[modular] add Modular flux for text-to-image #11995

sayakpaul · 2025-07-26T10:09:50Z

What does this PR do?

Plan to add the other tasks in a follow-up! I hope that's okay. Code to test this PR:

Unfold

import torch
from diffusers.modular_pipelines import SequentialPipelineBlocks
from diffusers.modular_pipelines.flux.modular_blocks import TEXT2IMAGE_BLOCKS
from diffusers.utils.logging import set_verbosity_debug

set_verbosity_debug()

model_id = "black-forest-labs/FLUX.1-dev"

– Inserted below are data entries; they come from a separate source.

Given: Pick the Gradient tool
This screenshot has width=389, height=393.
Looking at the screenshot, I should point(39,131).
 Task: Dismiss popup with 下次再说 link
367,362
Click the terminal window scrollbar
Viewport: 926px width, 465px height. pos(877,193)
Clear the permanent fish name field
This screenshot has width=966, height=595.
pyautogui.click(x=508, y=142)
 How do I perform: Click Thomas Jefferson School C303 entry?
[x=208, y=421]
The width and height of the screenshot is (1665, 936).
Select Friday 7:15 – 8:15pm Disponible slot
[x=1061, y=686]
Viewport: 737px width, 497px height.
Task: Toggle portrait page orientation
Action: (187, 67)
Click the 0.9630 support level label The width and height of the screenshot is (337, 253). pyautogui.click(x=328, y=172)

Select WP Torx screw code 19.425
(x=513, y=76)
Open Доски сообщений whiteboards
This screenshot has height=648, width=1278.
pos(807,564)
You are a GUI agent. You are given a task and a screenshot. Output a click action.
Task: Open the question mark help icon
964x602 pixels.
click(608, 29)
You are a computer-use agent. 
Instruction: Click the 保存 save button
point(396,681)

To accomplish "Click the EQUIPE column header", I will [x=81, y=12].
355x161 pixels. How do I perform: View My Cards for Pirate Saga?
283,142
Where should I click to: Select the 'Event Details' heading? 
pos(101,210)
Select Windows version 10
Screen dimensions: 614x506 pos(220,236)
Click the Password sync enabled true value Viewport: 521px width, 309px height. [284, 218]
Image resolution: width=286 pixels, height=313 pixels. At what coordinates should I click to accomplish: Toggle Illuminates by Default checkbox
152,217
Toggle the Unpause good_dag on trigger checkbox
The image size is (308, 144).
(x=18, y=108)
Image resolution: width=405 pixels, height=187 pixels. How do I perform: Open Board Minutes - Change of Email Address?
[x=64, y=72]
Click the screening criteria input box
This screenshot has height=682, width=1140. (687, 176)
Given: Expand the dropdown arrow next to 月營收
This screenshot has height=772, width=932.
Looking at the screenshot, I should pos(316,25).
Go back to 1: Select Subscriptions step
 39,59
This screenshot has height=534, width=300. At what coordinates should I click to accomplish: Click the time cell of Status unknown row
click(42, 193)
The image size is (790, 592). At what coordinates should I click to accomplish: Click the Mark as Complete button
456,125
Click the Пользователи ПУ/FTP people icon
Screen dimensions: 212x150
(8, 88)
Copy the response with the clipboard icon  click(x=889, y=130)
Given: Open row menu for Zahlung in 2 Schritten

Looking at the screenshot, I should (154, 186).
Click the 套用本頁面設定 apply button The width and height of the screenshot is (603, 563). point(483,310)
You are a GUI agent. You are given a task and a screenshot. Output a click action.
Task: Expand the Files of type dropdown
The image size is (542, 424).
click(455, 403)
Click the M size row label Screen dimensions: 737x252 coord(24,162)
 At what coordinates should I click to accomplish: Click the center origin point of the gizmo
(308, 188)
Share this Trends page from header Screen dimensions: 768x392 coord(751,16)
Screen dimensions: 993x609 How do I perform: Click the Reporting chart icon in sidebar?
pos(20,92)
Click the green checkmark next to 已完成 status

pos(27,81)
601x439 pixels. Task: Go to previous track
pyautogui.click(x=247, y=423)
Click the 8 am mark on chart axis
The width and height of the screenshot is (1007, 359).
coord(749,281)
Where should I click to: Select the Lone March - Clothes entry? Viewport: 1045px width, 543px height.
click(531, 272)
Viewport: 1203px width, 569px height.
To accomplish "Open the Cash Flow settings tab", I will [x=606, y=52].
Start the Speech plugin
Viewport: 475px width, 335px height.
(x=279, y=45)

blocks = SequentialPipelineBlocks.from_blocks_dict(TEXT2IMAGE_BLOCKS)

pipeline = blocks.init_pipeline()
pipeline.load_components(["text_encoder"], repo=model_id, subfolder="text_encoder", torch_dtype=torch.bfloat16)
pipeline.load_components(["tokenizer"], repo=model_id, subfolder="tokenizer")
pipeline.load_components(["text_encoder_2"], repo=model_id, subfolder="text_encoder_2", torch_dtype=torch.bfloat16)
pipeline.load_components(["tokenizer_2"], repo=model_id, subfolder="tokenizer_2")
pipeline.load_components(["scheduler"], repo=model_id, subfolder="scheduler")
pipeline.load_components(["transformer"], repo=model_id, subfolder="transformer", torch_dtype=torch.bfloat16)
pipeline.load_components(["vae"], repo=model_id, subfolder="vae", torch_dtype=torch.bfloat16)
pipeline.to("cuda")


prompt = "A cat and a dog baking a cake together in a kitchen. The cat is carefully measuring flour, while the dog is stirring the batter with a wooden spoon. The kitchen is cozy, with sunlight streaming through the window."
output = pipeline(
    prompt=prompt, num_inference_steps=28, guidance_scale=3.5, generator=torch.manual_seed(0)
)
output.get_intermediate("images")[0].save("modular_flux.png")

Output:

Also, I have decided to not implement any guidance in this PR as the original Flux pipeline doesn't have any guidance. LMK if that is okay.

sayakpaul · 2025-07-26T10:11:33Z

src/diffusers/pipelines/flux/pipeline_output.py

@@ -11,12 +11,14 @@
 @dataclass
 class FluxPipelineOutput(BaseOutput):
    """
-    Output class for Stable Diffusion pipelines.
+    Output class for Flux image generation pipelines.


Hope this change is okay.

sayakpaul · 2025-07-26T10:19:38Z

src/diffusers/modular_pipelines/flux/before_denoise.py

+    return mu
+
+
+def _pack_latents(latents, batch_size, num_channels_latents, height, width):


Didn't use "Copied from ..." here because:

make fix-copies enforces a weird indentation for this, which is errored out by the repo consistency check.

So, say you have the following as a standalone function in a module:

# Copied from diffusers.pipelines.flux.pipeline_flux.FluxPipeline._pack_latents def _pack_latents(latents, batch_size, num_channels_latents, height, width): latents = latents.view(batch_size, num_channels_latents, height // 2, 2, width // 2, 2) latents = latents.permute(0, 2, 4, 1, 3, 5) latents = latents.reshape(batch_size, (height // 2) * (width // 2), num_channels_latents * 4) return latents

The moment you run make fix-copies after this, you will have the following diff:

+# Copied from diffusers.pipelines.flux.pipeline_flux.FluxPipeline._pack_latents def _pack_latents(latents, batch_size, num_channels_latents, height, width): - latents = latents.view(batch_size, num_channels_latents, height // 2, 2, width // 2, 2) + latents = latents.view(batch_size, num_channels_latents, height // 2, 2, width // 2, 2) + latents = latents.permute(0, 2, 4, 1, 3, 5) + latents = latents.reshape(batch_size, (height // 2) * (width // 2), num_channels_latents * 4) + + return latents latents = latents.permute(0, 2, 4, 1, 3, 5) latents = latents.reshape(batch_size, (height // 2) * (width // 2), num_channels_latents * 4)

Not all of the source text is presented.